There’s kind of a “Groundhog’s Day” feel to the day; that kind of day that repeats itself over time with only minute changes. One thing I can note is that there is a turtledove cooing away, on and off. I don’t recall hearing that in a while. Likely my state of mind, that which produces this perception, is drawn from having an extremely busy day at work yesterday. No illusions, it was fun. There is something about productivity and teamwork that feeds the soul. Now, where the heavy allergy attack came from I don’t know. Run down, temporarily, from totally legitimate circumstances, with a tiredness that is fully explainable and eminently merited. I suspect we don’t give ourselves that much due. Not often anyway. We are too busy fleeing the groundhog, right? That little demon that waves his wand and rivets a life into a state of homeostasis, or as they say around these parts: “Work, work, it’s all we do, no?”. Well, ummmm – no, it’s not all we do. But I will not argue the point. We struggle to get ahead; but then so does a tailgater on the road.
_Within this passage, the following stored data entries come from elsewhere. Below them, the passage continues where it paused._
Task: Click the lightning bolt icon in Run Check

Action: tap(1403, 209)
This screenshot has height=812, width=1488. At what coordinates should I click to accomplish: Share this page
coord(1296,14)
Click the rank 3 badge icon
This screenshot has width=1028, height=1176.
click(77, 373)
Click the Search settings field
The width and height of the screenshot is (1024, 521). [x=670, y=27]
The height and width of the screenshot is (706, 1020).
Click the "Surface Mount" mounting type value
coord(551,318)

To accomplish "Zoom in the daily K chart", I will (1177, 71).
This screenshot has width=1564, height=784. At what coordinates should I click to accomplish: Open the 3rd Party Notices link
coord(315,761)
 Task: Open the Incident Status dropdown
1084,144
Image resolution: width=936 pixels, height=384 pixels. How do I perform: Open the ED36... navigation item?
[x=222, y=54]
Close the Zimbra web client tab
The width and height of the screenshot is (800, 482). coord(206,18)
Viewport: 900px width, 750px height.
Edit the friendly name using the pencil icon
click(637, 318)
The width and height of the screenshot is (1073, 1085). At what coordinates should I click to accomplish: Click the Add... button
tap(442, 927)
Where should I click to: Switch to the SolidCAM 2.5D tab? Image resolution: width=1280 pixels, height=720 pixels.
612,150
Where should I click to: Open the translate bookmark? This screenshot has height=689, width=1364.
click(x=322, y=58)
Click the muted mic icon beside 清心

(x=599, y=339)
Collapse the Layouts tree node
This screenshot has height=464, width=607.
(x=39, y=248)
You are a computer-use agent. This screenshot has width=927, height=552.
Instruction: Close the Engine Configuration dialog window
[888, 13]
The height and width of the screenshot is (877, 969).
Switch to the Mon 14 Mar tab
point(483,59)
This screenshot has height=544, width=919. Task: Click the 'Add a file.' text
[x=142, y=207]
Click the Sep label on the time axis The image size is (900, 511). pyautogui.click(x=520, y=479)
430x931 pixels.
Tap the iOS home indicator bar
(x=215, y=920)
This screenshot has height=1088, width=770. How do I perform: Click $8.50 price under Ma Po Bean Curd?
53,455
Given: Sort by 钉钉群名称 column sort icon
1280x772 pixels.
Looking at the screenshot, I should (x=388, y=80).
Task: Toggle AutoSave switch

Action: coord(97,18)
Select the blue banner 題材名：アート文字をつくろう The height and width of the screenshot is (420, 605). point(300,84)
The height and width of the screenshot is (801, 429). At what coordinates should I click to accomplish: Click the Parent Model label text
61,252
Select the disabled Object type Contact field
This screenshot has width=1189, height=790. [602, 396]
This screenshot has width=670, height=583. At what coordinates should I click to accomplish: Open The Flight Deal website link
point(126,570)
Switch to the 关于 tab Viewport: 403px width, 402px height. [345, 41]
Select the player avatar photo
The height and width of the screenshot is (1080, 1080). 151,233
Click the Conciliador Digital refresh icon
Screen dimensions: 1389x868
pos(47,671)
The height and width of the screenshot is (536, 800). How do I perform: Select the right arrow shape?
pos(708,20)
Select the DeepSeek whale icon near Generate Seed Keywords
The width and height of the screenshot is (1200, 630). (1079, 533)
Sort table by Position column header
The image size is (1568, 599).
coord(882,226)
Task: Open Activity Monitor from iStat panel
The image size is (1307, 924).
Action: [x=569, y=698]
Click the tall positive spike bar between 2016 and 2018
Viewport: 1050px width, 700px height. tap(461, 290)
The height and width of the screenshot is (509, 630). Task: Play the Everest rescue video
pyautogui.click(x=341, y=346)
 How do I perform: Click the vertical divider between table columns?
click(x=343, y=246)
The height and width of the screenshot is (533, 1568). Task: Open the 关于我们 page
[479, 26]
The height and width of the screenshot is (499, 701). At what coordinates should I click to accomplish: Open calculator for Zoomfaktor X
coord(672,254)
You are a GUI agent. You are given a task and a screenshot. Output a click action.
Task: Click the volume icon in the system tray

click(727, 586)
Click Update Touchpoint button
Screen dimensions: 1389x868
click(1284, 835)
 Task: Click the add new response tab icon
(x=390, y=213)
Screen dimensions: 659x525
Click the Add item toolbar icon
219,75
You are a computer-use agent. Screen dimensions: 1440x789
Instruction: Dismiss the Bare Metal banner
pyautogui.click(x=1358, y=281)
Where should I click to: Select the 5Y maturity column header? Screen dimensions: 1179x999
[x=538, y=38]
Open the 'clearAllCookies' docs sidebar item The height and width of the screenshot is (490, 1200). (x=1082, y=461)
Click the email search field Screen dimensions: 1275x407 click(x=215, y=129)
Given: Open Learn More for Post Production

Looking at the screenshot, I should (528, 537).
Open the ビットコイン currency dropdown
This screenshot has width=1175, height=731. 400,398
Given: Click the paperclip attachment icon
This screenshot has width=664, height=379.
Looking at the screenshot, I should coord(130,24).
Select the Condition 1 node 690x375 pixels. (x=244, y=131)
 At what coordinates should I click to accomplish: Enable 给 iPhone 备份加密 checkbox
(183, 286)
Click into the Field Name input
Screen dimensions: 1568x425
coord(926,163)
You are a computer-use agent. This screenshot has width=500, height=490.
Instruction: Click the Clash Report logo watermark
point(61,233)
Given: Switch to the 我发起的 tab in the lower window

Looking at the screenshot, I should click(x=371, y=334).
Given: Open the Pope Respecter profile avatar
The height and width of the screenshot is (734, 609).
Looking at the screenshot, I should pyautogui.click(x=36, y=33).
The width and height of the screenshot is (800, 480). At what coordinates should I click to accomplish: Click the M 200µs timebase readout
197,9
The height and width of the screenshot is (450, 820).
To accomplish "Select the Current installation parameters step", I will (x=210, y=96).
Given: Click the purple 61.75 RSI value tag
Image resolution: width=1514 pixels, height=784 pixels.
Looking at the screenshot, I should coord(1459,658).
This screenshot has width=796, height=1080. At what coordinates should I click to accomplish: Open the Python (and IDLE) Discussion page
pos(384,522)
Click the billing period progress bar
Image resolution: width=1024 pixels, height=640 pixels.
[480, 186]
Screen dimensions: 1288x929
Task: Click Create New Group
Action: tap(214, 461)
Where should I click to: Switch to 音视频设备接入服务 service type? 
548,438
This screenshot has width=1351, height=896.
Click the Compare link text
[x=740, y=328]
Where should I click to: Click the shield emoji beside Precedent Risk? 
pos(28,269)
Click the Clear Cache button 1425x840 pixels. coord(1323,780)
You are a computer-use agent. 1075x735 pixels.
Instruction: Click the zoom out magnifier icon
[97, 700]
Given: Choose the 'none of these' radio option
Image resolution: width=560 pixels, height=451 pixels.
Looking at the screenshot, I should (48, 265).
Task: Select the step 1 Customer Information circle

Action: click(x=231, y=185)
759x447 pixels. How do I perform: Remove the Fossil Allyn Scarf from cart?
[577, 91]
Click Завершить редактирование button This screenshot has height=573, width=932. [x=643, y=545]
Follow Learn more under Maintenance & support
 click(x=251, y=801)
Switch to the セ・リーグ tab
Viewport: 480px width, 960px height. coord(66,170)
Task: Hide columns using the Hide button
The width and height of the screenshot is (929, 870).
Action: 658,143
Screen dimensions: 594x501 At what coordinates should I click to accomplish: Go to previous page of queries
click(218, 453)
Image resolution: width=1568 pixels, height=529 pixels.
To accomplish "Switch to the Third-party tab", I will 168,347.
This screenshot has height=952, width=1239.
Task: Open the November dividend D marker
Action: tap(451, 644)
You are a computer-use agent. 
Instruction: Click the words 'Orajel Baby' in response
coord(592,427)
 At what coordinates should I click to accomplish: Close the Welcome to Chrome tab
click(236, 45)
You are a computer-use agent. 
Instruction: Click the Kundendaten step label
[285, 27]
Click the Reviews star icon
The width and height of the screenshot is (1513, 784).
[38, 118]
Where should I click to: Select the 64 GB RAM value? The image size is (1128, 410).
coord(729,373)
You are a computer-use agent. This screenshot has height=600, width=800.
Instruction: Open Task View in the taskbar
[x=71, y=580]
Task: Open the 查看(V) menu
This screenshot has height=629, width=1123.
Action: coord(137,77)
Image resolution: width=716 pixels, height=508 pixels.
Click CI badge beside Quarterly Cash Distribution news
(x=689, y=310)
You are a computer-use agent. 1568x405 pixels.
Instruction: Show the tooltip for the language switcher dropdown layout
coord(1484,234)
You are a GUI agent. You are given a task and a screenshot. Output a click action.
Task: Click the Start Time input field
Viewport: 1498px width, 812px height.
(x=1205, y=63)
Remember: I or one of my small legion of moderate folks may be the one in front of you. Whatever, right? I guess. Beware the groundhog, my friend. You are never going to get ahead of me. I dare you to try. Just kidding, being ironic, whatever. Wink, wink. Or obscure? I’m not so sure of that last one. Now, moving forward, gonna go out to see the morning outside. Gon out. Bisy. Bisy backson.

“When you live alone, you can be sure that the person who squeezed the toothpaste tube in the middle wasn’t committing a hostile act.”  ~  Ellen Goodman

A peaceful morning is at hand. Except for the cat, who just woke, and was trying to hasten feeding time. I gave her a gentle STFU and she stopped whining. Coincidence, I’m sure. So, here’s my day. Laundry this morning, but only enough to get me through the next four days at work. Tis Memorial Day weekend and that is prime retail sales time. High pressure stuff. The stuff of retail legend. Then psychotherapy at noon. I’ve noted before that the therapy is for the PTSD. The depression I manage quite nicely. My major malfunction with PTSD is that in the course of any given day it gets triggered numerous times, to a small degree. I have to cope with elevated levels of adrenaline, throughout most of the day. No whining. Not from me. I love a mystery, and this is one of them, but I still can’t for the life of me comprehend it in any kind of descriptive manner. It is a wild and chaotic manifestation. Were it not for the sometimes extreme discomfort I would wonder at it’s purpose. But sometimes disorder has no purpose, only a function. And on that note . . .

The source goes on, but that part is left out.